FDA alerts health care providers of EpiPen auto-injector errors
March 26, 2020
The U.S. Food and Drug Administration announced March 24 that it is alerting health care professionals, patients and caregivers of EpiPen autoinjector errors related to device malfunctions and user administration.
According to the FDA, EpiPen 0.3mg and EpiPen Jr 0.15mg auto-injectors, and the authorized generic versions, may potentially have delayed injection or be prevented from properly injecting due to device failure due to:
• Device failure from spontaneous activation caused by using sideways force to remove the blue safety release.
• Device failure from inadvertent or spontaneous activation due to a raised blue safety release.
• Difficulty removing the device from the carrier tube.
• User errors.
“It is important for health care providers, patients and caregivers to periodically review the EpiPen user instructions and practice using the EpiPen trainer to ensure proper understanding and utilization of the EpiPen auto-injector,” the FDA said in a news release.
A letter to health care professionals from Mylan and Pfizer, the manufacturer of the EpiPen, details how these devices may activate prematurely if the blue safety release is removed using a sideway force. For example, according to the FDA, a user may try to hold a device with only one hand and try to remove the blue safety release with their thumb in a sideways force. Prior to use, the blue safety release should be removed by pulling straight up with one hand and holding the device with the other hand.
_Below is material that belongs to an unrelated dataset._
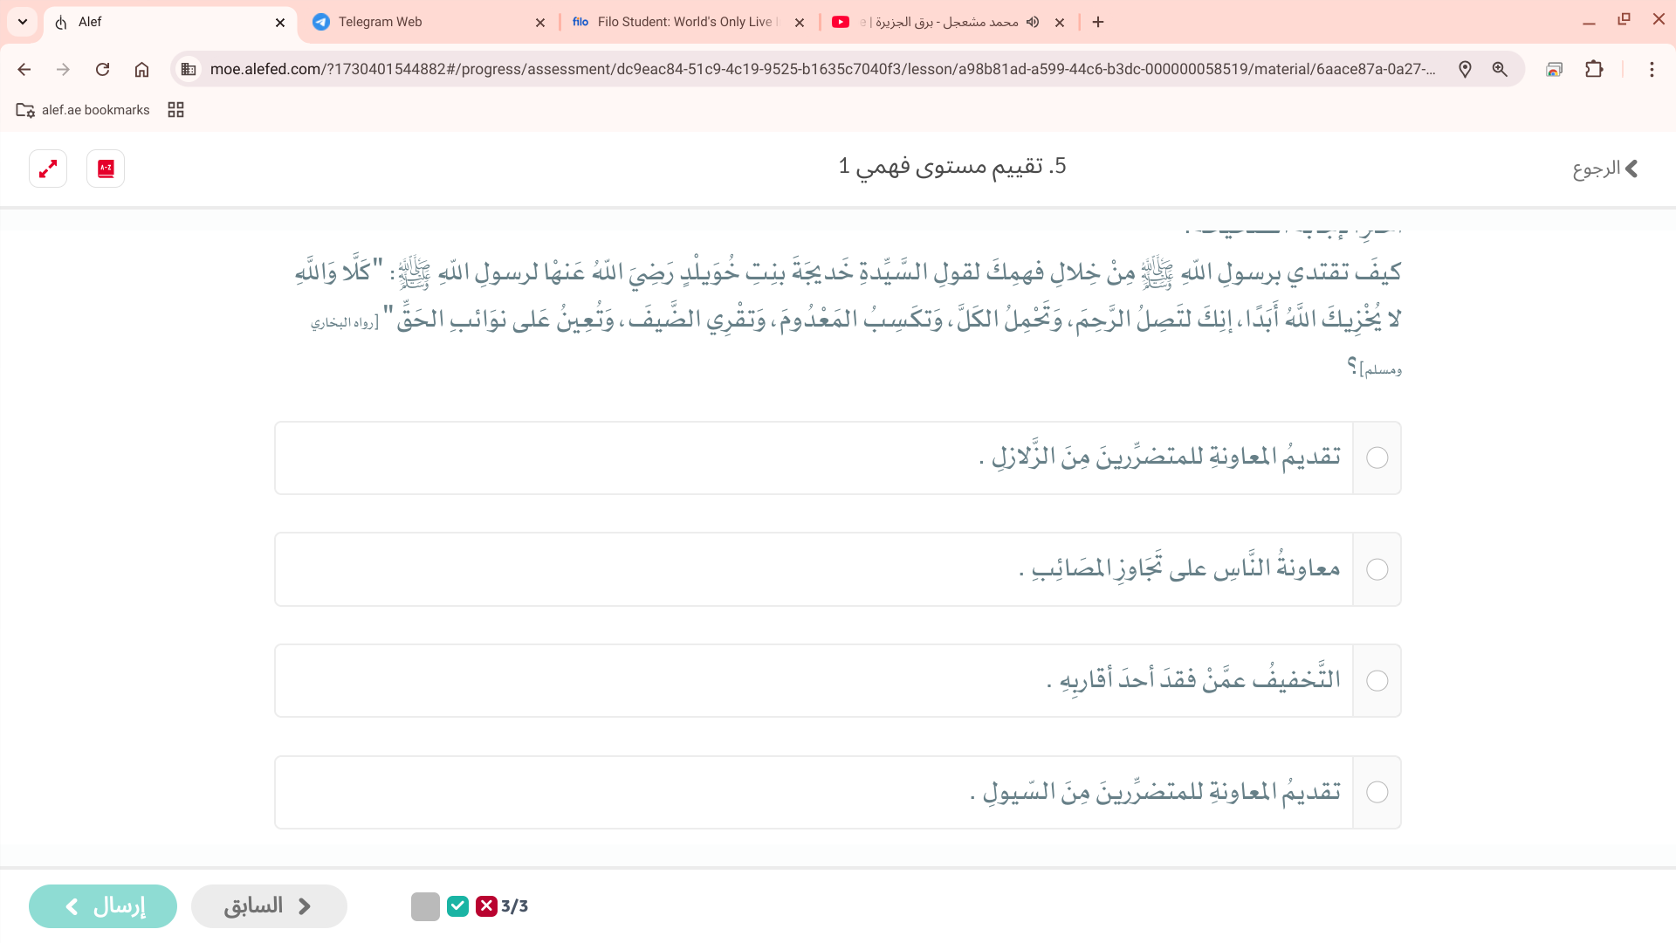Screen dimensions: 1676x943
Task: Click the fullscreen expand arrows icon
Action: tap(48, 169)

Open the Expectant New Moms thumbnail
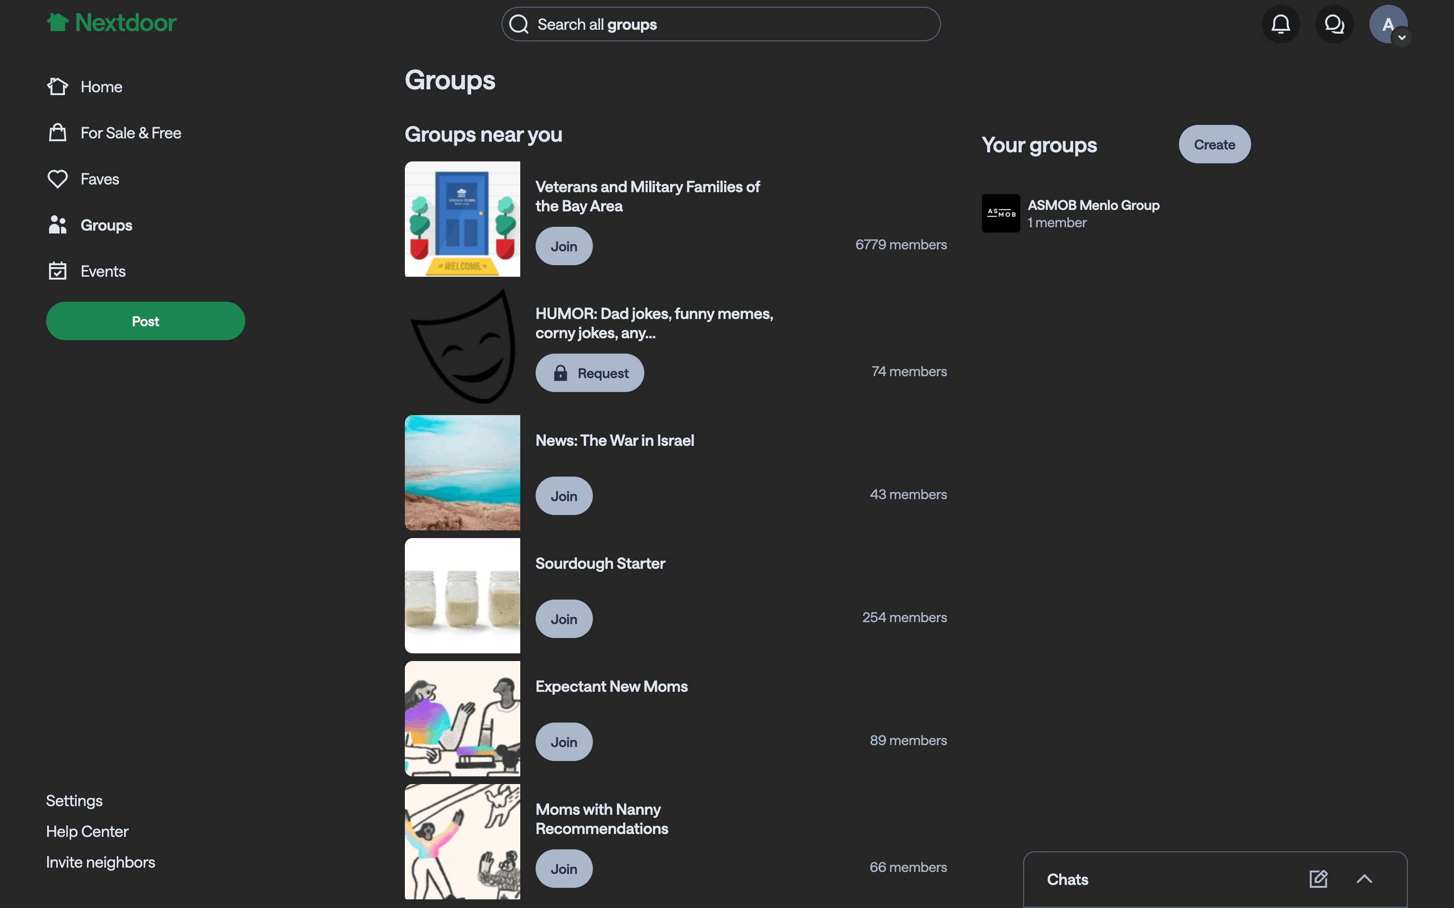[462, 719]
The EpiPen automatically injects a dose of epinephrine into a person’s thigh to stop an allergic reaction.
In addition, a limited number of EpiPen devices may also have a blue safety release that is slightly raised. If it is raised, the device may activate prematurely, which could potentially delay or prevent emergency treatment when needed.
In some cases, EpiPen devices may also not slide out of their carrier tube easily, or potentially at all, due to a slight deformation on the rim of the carrier tube.
The letter also describes avoiding user errors by ensuring the needle end is in contact with the outer thigh prior to and during activation, and ensuring the device is held in place for a minimum of three seconds following activation.
According to the FDA, it is aware of adverse event reports associated with EpiPen products. It asks health care professionals and consumers to report any adverse reactions or quality problems to the FDA’s MedWatch program at FDA.org/medwatch/report.htm.